What is required. Would you write out, word for word, each line of the records below from the top through the one holding "Given: Click the reading"?

--- Available data ---

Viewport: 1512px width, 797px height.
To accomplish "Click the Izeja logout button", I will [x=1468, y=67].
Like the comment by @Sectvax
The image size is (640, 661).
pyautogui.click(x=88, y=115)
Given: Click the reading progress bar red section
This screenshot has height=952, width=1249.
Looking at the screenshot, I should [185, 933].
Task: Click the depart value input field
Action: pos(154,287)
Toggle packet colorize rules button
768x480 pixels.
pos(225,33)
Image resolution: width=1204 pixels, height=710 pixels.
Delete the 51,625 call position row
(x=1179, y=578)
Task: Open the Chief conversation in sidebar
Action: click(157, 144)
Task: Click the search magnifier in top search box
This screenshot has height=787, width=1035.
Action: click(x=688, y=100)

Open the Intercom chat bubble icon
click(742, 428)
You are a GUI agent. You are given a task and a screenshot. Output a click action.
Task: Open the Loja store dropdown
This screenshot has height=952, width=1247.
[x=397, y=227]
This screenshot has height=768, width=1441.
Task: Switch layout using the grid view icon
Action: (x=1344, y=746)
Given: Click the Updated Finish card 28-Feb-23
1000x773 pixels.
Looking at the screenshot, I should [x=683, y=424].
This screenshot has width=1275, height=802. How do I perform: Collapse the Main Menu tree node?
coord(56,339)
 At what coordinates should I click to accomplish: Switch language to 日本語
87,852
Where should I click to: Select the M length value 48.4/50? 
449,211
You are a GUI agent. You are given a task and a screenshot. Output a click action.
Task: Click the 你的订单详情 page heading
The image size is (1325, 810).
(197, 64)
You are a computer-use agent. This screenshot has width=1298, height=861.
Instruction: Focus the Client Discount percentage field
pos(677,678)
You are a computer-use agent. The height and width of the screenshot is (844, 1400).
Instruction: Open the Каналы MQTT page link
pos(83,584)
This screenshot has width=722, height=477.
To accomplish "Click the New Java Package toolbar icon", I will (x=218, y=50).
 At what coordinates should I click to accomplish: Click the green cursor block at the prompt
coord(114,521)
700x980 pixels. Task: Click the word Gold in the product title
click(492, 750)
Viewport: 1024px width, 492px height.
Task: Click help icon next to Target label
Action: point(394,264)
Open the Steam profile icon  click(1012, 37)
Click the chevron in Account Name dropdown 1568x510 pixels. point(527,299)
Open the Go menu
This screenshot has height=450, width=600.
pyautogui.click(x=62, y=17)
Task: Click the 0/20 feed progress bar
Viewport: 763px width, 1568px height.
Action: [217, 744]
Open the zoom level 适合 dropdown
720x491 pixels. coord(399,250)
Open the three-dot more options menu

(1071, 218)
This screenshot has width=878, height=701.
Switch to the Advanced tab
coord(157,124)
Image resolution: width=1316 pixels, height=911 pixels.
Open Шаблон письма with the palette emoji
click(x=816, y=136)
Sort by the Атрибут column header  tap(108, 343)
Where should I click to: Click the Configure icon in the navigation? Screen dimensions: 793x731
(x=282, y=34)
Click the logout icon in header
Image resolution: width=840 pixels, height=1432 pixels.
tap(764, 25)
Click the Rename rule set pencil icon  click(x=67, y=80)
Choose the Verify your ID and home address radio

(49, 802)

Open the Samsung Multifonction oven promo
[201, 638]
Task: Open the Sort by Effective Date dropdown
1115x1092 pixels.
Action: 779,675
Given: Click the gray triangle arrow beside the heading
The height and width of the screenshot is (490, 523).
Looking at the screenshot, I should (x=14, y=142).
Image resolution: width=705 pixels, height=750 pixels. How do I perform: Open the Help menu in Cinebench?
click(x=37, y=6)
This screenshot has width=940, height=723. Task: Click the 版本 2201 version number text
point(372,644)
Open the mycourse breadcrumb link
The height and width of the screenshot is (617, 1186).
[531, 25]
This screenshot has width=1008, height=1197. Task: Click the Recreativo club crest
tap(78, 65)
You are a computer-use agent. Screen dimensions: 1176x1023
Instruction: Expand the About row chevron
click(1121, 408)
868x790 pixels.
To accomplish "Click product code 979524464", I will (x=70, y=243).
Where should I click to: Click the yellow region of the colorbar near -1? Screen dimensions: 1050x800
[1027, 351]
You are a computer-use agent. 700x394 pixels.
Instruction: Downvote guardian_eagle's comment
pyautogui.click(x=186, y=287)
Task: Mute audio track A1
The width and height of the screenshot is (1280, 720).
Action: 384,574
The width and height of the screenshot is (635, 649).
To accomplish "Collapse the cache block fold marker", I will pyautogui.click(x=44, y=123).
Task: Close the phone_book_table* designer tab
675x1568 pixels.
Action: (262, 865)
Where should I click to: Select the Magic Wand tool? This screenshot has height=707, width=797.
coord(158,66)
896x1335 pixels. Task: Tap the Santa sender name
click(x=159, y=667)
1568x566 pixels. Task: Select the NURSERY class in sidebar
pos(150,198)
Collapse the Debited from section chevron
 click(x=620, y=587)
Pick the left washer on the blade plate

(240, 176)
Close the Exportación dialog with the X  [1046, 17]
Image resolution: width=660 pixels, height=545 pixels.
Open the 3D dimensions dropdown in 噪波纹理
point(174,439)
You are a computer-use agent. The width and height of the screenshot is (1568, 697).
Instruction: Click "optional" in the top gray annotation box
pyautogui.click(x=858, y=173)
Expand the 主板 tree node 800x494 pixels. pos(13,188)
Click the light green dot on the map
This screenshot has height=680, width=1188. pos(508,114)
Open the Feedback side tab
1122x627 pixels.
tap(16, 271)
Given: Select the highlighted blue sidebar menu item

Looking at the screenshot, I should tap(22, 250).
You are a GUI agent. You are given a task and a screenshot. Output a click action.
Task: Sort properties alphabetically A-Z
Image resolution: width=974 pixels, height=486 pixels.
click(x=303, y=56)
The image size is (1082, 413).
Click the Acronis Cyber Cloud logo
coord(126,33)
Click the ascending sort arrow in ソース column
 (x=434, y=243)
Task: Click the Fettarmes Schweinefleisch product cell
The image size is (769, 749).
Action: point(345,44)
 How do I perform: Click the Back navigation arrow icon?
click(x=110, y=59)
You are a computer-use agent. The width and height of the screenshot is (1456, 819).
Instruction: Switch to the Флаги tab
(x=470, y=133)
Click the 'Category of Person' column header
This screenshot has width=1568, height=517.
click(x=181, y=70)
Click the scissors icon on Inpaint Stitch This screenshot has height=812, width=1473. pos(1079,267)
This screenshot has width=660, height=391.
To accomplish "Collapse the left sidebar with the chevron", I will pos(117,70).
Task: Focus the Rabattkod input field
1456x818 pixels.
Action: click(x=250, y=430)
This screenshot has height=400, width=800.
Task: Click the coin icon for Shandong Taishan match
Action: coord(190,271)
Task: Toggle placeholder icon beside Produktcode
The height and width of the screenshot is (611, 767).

---

Answer below.
Viewport: 1512px width, 797px height.
To accomplish "Click the Izeja logout button", I will [x=1468, y=67].
Like the comment by @Sectvax
The image size is (640, 661).
pyautogui.click(x=88, y=115)
Given: Click the reading progress bar red section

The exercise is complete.